In gangster movies, it’s the moment that we see a Mob wife proudly snaking her arms into the sleeves of a gorgeous fur or a decked-out piece of jewelry that sells the point: There’s no such thing as innocence when you’re complicit. Even the people married to monsters have a price. Adamma Ebo’s debut feature Honk For Jesus. Save Your Soul. (which is now in theaters and streaming on Peacock) is about the Black church, not gangsters, but it has a similar moment, with the embattled Lee-Curtis Childs (Sterling K. Brown) and his wife Trinitie (Regina Hall) stepping into their oversized closet and putting all their finest threads on display, impressed with themselves, high on God’s abundance. “There’s just something about a pastor in Prada,” Trinitie says. “It just gives you chills.” You wouldn’t know from this moment that Pastor Childs is in the news for having inappropriate sexual affairs with younger men in his congregation, or that rumors are flying about his potentially settling this matter out of court, or that, because of this, the Childs’ megachurch, Wander the Greater Paths, is on hiatus while the good pastor gathers himself and revs up for a relaunch that should help mend his flailing public image.

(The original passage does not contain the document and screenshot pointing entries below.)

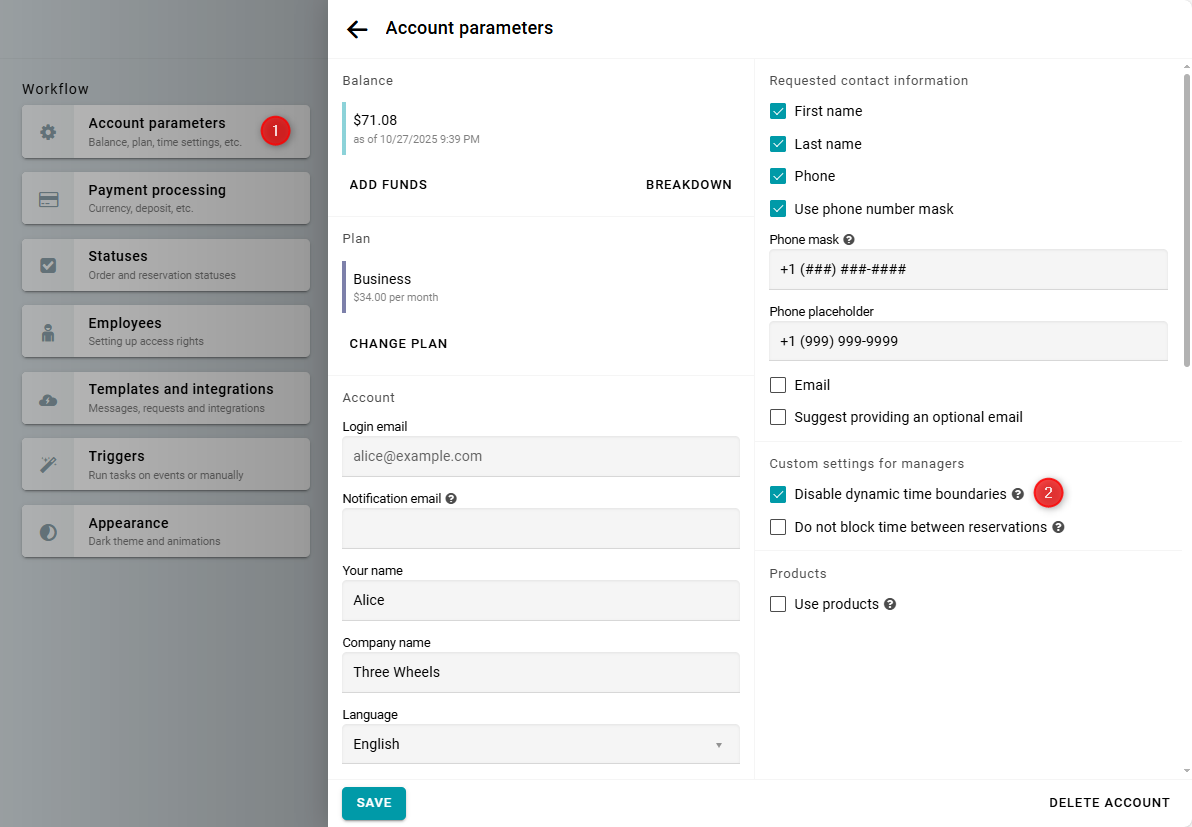Click the Account parameters gear icon
1192x827 pixels.
tap(48, 132)
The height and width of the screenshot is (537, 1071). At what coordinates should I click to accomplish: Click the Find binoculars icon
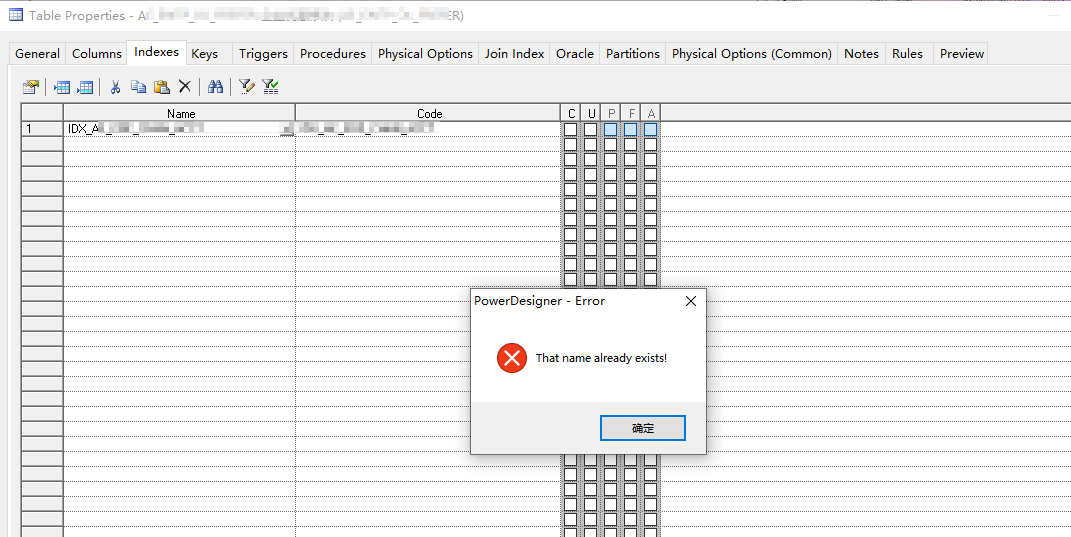[x=215, y=87]
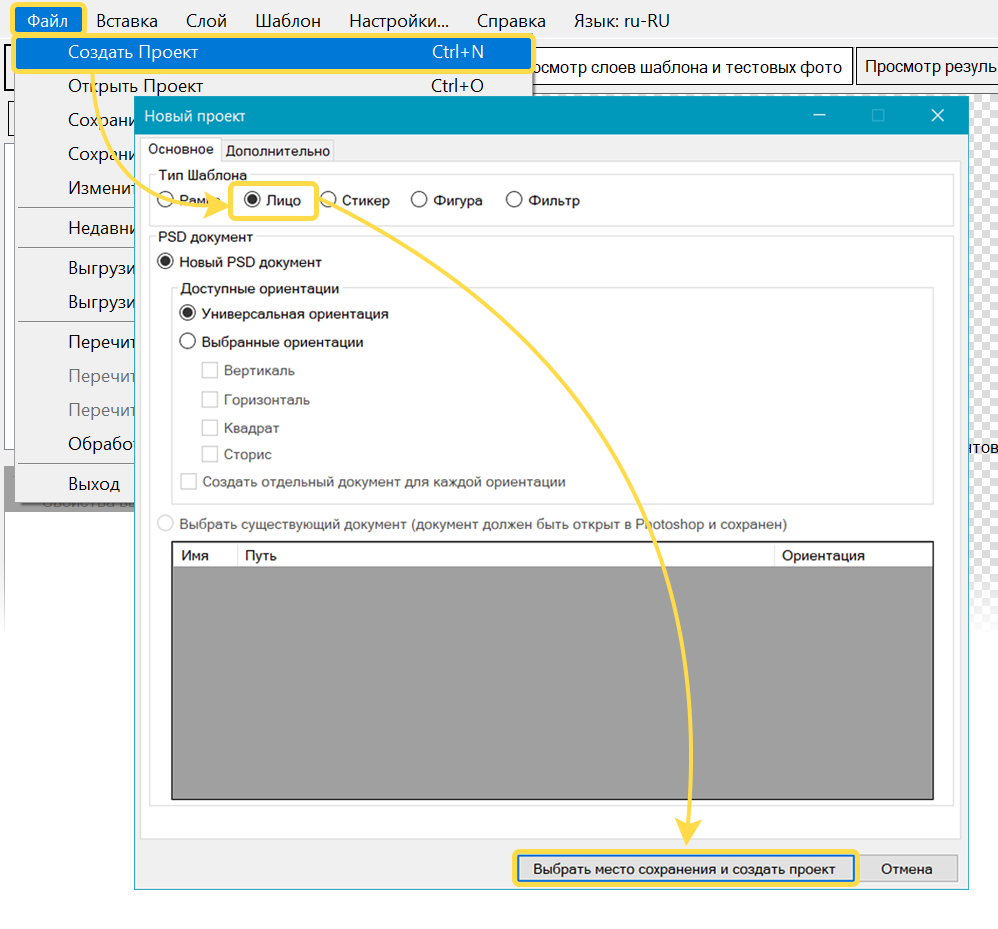Click the Отмена button
The image size is (998, 929).
point(906,869)
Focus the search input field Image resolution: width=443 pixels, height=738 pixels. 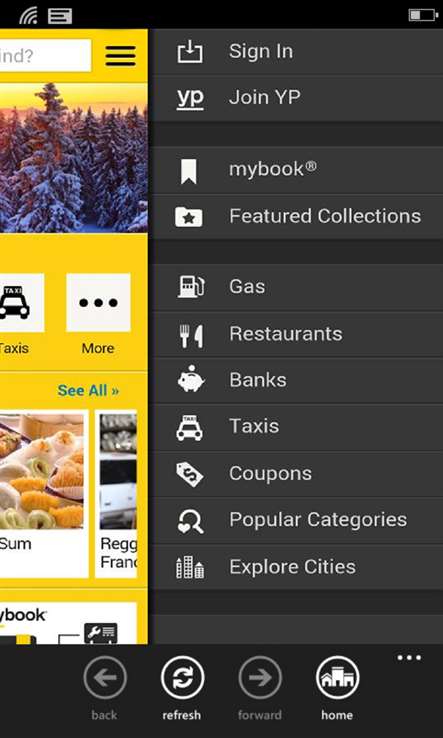click(45, 56)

You wouldn’t know because they don’t want you to. The Childs’ are performing for the camera: They’re the stars of a documentary that they seem to think will help manage their image. So it’s telling that all of this showing off of material wealth is supposed to be an example of their good side, just as it’s telling that two people with so much to hide have managed to convince themselves that they can hide all the ugliness of their lives from the cameras. Honk for Jesus is a mockumentary, which should help explain the almost hilarious lack of self-awareness. Mockumentaries offer up their subjects for ridicule as a rule. Everyone is in on the joke except the characters themselves, who don’t realize that the people on the other side are merely here to gawk. It’s what can make the mockumentary genre feel a little like going to the zoo to see the funniest-looking animals.
That’s definitely true of Lee-Curtis and Trinitie, the gaggle of loyal congregants who still have their backs, the people who call into radio shows making excuses for the pastor’s indiscretions, and basically anyone who’s secured themselves a place on the wrong side of history by buying into whatever message their showman pastor, with his too-rich lifestyle, is selling. Everyone thinks they’re taking part in some unbiased documentary about Wander the Greater Paths and the Atlanta church scene broadly; the most vain people we see — the Childses — think it’s all about them. Or want it to be, so they can control the narrative. They don’t seem to know that there are other people being interviewed for this documentary, too, including the Sumpters, a younger pair of married pastors (played by Nicole Beharie and Conphidance) whose medium-sized church is threatening to eat up their neighbor’s discontented former congregants.
They do eventually realize that this is all spinning beyond their control. But by then, it’s too late. By then, Honk for Jesus has already shown us what it looks like when these monied, flawed church caricatures let down their guard — there were cracks in the surface anyway — and transform into their real selves: a couple that likes to blast “Knuck If You Buck” and spend too much money on material things, with a husband who can’t get off from vaginal sex and a wife whose sense of loyal duty is commendably tragic. Brown and Hall work so well because they’re both great pretenders: You believe in Brown, not as an upstanding preacher, but as a preacher who says “Fuck” when no one’s looking, and in Hall as a just-keeping-it-together first lady of a church that she continues to protect because that is her role. The comedy is in the couple’s ridiculous garishness, their thrones and Bugatti, vanity and self-delusion. But these actors live in the asides — Brown, in the covert domain of his temptations, and Hall, in her fear of losing it all.
Honk for Jesus is a fine, often funny movie about the moral hypocrisy of the church and an even better movie about a woman forced to endure looking like a fool, an outright clown, because of her husband. The church is an institution. Marriage is, too. So when the time comes, late in the movie, for Trinitie to paint her face with white and black makeup and stand on a corner doing a mime-like jig and hold a sign advertising Lee-Curtis’s big day at the church, Trinitie does what’s expected. Her husband practically asks her to play the minstrel on his behalf, and she answers the call. It’s humiliating and she has her doubts — the movie affords her the benefit of its sympathy. You want her to snap out of it, even if she often comes off as vain, like her husband. The vanity is what makes it resonate in the first place. It’s what makes her betrayal of herself so hard to watch.